Goal:
Copy the entries from the line containing "This screenshot has height=911, width=1271." through the line containing "Action: tap(41, 698)", replacing "Fahrenheit" with "Celsius" and leaving everything else unchanged.

Records for the exercise:
※ ※ ※

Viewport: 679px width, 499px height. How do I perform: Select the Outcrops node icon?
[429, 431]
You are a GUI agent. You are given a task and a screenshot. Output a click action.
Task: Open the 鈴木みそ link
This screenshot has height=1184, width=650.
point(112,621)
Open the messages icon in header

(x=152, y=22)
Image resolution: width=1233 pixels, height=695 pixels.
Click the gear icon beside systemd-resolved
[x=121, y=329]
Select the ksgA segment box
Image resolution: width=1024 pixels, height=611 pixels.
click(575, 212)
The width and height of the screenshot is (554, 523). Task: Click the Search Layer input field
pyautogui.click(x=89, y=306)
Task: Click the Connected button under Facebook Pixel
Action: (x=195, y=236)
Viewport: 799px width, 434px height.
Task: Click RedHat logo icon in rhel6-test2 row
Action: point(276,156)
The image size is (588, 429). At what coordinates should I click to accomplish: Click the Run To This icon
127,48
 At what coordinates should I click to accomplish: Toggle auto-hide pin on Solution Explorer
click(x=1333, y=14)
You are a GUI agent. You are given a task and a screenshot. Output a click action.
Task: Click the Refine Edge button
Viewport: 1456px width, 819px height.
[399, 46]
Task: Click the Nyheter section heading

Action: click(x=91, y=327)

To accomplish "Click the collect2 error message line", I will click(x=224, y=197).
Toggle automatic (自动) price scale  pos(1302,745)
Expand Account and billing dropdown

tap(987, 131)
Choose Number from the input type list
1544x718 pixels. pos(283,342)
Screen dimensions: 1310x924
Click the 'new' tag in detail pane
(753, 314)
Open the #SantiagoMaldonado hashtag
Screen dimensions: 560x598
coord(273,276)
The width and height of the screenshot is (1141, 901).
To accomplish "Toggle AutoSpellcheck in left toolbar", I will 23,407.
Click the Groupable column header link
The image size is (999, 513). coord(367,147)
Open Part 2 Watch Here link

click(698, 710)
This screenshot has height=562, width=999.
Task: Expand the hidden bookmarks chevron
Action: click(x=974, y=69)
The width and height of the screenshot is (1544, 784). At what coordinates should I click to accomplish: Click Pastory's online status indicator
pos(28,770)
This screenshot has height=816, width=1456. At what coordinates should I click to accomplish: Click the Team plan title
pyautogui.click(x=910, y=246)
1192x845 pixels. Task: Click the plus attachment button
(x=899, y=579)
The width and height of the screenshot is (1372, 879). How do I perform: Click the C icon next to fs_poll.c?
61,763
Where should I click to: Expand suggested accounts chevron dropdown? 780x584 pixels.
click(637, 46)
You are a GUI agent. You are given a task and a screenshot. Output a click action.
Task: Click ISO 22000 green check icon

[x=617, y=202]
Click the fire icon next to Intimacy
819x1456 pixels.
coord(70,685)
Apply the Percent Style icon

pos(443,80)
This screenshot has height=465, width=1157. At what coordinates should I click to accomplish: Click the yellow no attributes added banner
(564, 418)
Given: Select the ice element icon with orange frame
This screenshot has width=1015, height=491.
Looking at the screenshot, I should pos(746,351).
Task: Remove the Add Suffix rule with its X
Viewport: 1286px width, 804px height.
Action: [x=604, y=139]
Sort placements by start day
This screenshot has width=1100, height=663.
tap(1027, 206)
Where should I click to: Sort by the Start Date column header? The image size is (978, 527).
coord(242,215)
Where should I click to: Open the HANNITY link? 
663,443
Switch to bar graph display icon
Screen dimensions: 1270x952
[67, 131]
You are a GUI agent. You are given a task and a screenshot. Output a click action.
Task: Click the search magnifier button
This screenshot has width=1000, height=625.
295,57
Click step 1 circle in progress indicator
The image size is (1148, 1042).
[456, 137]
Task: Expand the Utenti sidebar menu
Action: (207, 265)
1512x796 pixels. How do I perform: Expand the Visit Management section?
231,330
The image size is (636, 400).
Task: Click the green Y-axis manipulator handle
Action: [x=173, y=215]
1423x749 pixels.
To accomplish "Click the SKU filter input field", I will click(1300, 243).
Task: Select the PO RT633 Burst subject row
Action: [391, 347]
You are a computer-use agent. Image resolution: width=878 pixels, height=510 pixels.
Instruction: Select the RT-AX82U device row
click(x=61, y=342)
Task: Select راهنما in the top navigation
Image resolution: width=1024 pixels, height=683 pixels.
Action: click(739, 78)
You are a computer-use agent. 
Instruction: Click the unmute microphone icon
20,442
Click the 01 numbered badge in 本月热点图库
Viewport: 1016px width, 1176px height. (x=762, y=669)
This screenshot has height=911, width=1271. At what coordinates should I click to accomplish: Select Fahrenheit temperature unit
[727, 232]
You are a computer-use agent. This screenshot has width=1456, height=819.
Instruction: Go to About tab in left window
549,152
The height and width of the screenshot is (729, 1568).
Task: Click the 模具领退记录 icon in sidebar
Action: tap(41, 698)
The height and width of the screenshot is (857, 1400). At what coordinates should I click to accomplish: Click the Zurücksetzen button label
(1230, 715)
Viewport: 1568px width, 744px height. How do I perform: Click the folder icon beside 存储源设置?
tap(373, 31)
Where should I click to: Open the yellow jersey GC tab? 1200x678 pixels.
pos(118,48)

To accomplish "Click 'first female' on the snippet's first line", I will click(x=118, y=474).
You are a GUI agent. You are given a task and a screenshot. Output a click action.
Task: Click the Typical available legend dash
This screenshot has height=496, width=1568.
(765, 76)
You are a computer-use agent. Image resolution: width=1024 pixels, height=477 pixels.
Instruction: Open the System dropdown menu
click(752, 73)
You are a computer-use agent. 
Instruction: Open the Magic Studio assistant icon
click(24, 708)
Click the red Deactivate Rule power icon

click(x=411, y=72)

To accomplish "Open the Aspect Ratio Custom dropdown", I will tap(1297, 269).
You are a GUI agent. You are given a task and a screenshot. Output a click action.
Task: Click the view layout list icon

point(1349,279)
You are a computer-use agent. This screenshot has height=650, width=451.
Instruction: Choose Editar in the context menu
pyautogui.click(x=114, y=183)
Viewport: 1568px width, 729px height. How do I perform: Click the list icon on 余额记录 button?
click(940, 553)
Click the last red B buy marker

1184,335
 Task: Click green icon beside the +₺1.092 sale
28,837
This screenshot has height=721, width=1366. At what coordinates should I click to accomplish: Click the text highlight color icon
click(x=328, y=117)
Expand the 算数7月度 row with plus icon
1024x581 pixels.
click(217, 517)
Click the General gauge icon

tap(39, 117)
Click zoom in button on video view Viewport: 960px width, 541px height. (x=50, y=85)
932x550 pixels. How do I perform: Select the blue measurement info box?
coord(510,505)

※ ※ ※

Completed exercise:
This screenshot has height=911, width=1271. At what coordinates should I click to accomplish: Select Celsius temperature unit
[727, 232]
You are a computer-use agent. This screenshot has width=1456, height=819.
Instruction: Go to About tab in left window
549,152
The height and width of the screenshot is (729, 1568).
Task: Click the 模具领退记录 icon in sidebar
Action: tap(41, 698)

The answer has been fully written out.